Mais à 75 ans, l’homme aimerait ralentir la cadence. Sa voiture témoigne bien de son emploi du temps chargé. Achetée il y a moins de deux ans, elle affiche déjà 56 000 km au compteur. Beaucoup pour un village qui compte cinq rues.

C’est qu’en plus de son chapeau de maire, Réjean Normand préside à peu près tous les organismes de Rivière-à-Claude. Il préside le conseil de fabrique de l’église locale depuis bientôt 14 ans. Il est aussi à la tête du conseil de la Maison des aînés de Mont-Louis, une résidence pour personnes âgées.

Réjean Normand est même président du Club de motoneige de la région. Et ce, même s’il n’a jamais fait de motoneige.

S’il cumule autant de chapeaux, ce n’est pas par mégalomanie, mais parce que personne d’autre ne se propose pour faire le travail. Déjà, à défaut de relève, des organismes disparaissent. Jadis très actifs, les Chevaliers de Colomb et les Filles d’Isabelle ont fermé leur section locale.
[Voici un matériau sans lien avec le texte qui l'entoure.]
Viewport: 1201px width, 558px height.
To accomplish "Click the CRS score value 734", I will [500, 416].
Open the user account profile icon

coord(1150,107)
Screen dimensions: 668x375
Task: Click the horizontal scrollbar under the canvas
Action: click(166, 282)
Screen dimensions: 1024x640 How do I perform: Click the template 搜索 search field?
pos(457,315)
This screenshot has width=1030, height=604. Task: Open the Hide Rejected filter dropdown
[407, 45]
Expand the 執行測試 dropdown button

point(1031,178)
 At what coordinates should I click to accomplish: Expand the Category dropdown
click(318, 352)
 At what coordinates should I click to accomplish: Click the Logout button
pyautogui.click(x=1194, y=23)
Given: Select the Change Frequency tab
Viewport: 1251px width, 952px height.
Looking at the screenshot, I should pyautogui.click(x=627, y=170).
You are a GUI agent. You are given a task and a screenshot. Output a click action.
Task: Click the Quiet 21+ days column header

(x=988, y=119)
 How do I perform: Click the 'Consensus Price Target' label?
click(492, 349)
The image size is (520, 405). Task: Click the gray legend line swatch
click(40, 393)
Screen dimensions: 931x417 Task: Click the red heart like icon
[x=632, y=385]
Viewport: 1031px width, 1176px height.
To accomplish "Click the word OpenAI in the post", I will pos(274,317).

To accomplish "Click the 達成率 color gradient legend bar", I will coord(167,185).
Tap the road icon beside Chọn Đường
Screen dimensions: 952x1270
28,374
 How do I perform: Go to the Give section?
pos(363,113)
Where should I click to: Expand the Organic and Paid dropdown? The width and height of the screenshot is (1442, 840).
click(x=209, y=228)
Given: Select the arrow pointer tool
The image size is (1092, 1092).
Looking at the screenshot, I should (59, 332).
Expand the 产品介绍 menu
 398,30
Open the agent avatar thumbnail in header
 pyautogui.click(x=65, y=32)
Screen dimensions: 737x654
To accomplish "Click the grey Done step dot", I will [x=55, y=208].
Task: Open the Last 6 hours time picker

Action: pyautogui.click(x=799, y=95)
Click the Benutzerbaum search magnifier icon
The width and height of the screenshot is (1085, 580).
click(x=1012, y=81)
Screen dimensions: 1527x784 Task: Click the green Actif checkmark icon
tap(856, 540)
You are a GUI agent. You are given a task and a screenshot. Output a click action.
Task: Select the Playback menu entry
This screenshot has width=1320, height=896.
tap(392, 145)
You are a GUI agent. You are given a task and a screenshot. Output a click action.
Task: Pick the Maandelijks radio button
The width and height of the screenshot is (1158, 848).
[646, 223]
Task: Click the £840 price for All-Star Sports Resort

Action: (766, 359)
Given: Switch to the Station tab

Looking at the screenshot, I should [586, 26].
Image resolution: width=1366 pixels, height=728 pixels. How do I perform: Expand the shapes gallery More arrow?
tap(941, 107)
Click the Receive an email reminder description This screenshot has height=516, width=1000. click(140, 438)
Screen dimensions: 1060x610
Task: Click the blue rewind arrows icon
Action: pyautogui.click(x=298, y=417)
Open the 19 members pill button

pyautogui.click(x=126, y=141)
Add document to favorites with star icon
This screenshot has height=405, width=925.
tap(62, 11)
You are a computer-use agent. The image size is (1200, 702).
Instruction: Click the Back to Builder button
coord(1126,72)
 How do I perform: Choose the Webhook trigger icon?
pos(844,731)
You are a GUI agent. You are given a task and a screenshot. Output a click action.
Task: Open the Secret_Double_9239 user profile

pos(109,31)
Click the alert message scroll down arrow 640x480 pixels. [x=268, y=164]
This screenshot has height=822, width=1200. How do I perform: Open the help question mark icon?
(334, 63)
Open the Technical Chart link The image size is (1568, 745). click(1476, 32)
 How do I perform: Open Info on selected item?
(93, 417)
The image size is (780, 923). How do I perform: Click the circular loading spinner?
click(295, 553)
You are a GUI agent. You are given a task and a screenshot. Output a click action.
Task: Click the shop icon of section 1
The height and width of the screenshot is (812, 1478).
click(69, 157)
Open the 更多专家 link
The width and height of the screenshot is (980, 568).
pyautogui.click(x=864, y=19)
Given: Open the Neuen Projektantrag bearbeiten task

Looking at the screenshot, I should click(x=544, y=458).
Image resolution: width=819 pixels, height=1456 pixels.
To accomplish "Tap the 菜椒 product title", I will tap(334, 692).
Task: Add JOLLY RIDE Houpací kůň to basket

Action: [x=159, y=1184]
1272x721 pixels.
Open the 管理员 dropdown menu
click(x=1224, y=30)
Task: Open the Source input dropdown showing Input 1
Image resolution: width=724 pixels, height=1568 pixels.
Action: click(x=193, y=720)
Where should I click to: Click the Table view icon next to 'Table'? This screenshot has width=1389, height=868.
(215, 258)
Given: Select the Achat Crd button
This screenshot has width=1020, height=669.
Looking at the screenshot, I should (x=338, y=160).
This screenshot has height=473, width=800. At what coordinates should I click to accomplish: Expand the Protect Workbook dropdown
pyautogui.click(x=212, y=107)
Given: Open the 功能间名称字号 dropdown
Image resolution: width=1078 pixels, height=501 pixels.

Craignant de ne pouvoir trouver de la relève, Réjean Normand cherche des solutions. Il a envisagé une fusion, mais le ministère des Affaires municipales lui a dit d’oublier ce scénario. Il mise sur des ententes de services avec les municipalités voisines.

Paradoxalement, le vieillissement et le problème de relève qu’il entraîne freinent aussi les efforts pour combattre l’isolement des personnes âgées. L’ancienne mairesse, Micheline Bernier, a déjà tenté de mettre en place un projet pour venir en aide aux aînés qui ne peuvent plus sortir de chez eux. Elle avait réussi à obtenir le financement pour embaucher un animateur de vie sociale. Mais personne n’a postulé pour l’emploi.